IMAGINATION is the liquid solution in which art develops the snapshots of reality ~ Cyril Connolly

~In the June issue of THE WRITER, Bharti Kirchner used these quotes to begin the cover article "The Germ of an Idea." The quotes captured my heart and mind immediately. They're the perfect definitions of two important concepts that fuel our creative forces. The article continues with sixteen published writers of fiction and nonfiction describing how inspiration and imagination have worked in their careers. From Sue Grafton and Elizabeth George to Greg Bear and Elizabeth Lyon, these writers open a window into their process.

~After I read the article, I couldn't help it. I had to peel apart the inspiration and imagination that sparked the two works-in-progress (WIP) that I work on the most. I thought I'd share.

~It may sound like a cliche, but the inspiration for this WIP did come to me in a very vivid dream. In March 2008, I woke from a morning nap (no comments, please ; ) with this image in my mind--A eleven or twelve-year-old girl leaned against a low stage in a crowded church fellowship hall. Her golden curls framed a fully made-up face, complete with eyeshadow, liner, and mascara. I looked out of the eyes of an older woman whose heart was immediately hooked by what was obviously a child in pain. I had no clue who they were, what had happened, or why they were in a room full of little children. It didn't matter. The image stayed with me all day as I completed a long list of errands. The story unfolded as I went from one job to the next. By nightfall, I knew the woman's name and that she was a recently widowed, retired teacher with no children of her own. The girl was an abused foster child named Samantha and the children in the room were all foster children. That's all it took to launch my contemporary, mainstream novel, FRIENDLY FIRE.

~This story's  origins may be even stranger than the one above. I've read science fiction for decades. It's a genre both John and I love, so it's not really surprising that I have a SF WIP. What makes it surprising is that I have no background in science.

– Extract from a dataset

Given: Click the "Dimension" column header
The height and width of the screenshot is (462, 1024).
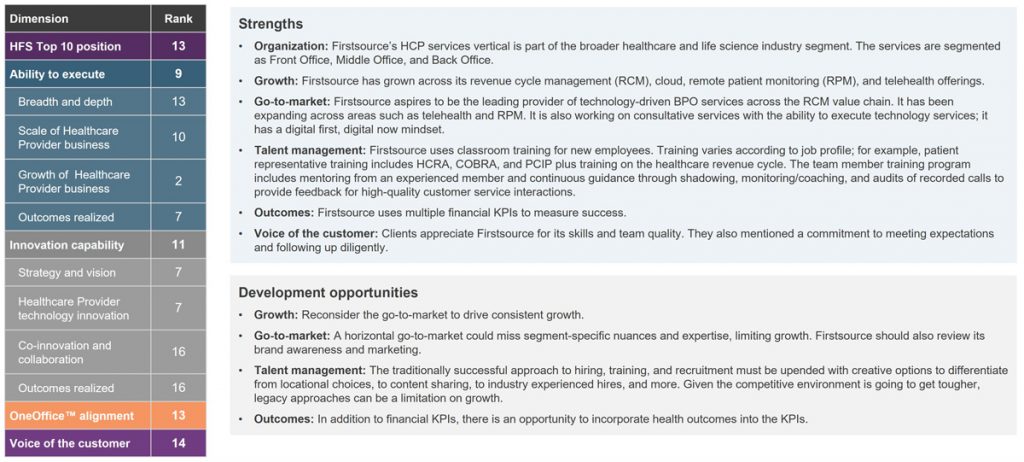Looking at the screenshot, I should 38,19.
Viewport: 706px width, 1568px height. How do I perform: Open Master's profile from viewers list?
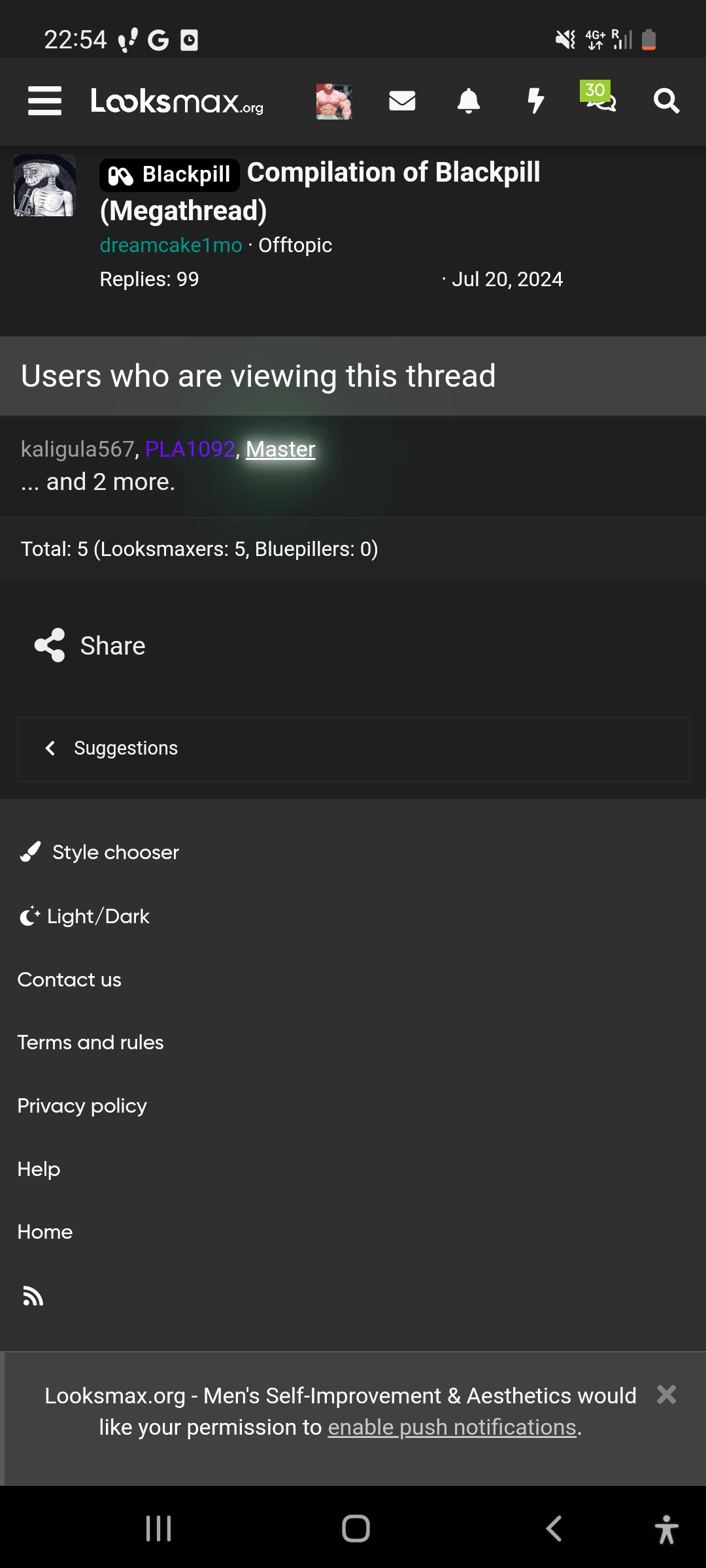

My field is history. The story is based on the life of a thirteenth century French queen. Really. ; ) My master's thesis is a biography of Blanche of Castile. Her life was full of the political intrigue and family drama that characterizes the Medieval history of England, France, and Spain. Her maternal grandparents were Henry II of England and Eleanor of Aquitaine and she married Louis (VIII) "the Lion" Capet. Their son, Louis IX, is now known as Saint Louis. My WIP takes Blanche's life story and translates it into the life of Princess Canda Aurora of Shardonia. With near light-speed travel and tachyon pulse communications, my three planets interact much like Medieval Europe's England, France, and Spain--with a few changes along the way. I think Canda's story has great potential, but don't hold your breath--I've worked on this one for over twenty-five years.

~I'd love to know what fuels your WIPs. Where do you get your inspiration and what spurs your imagination?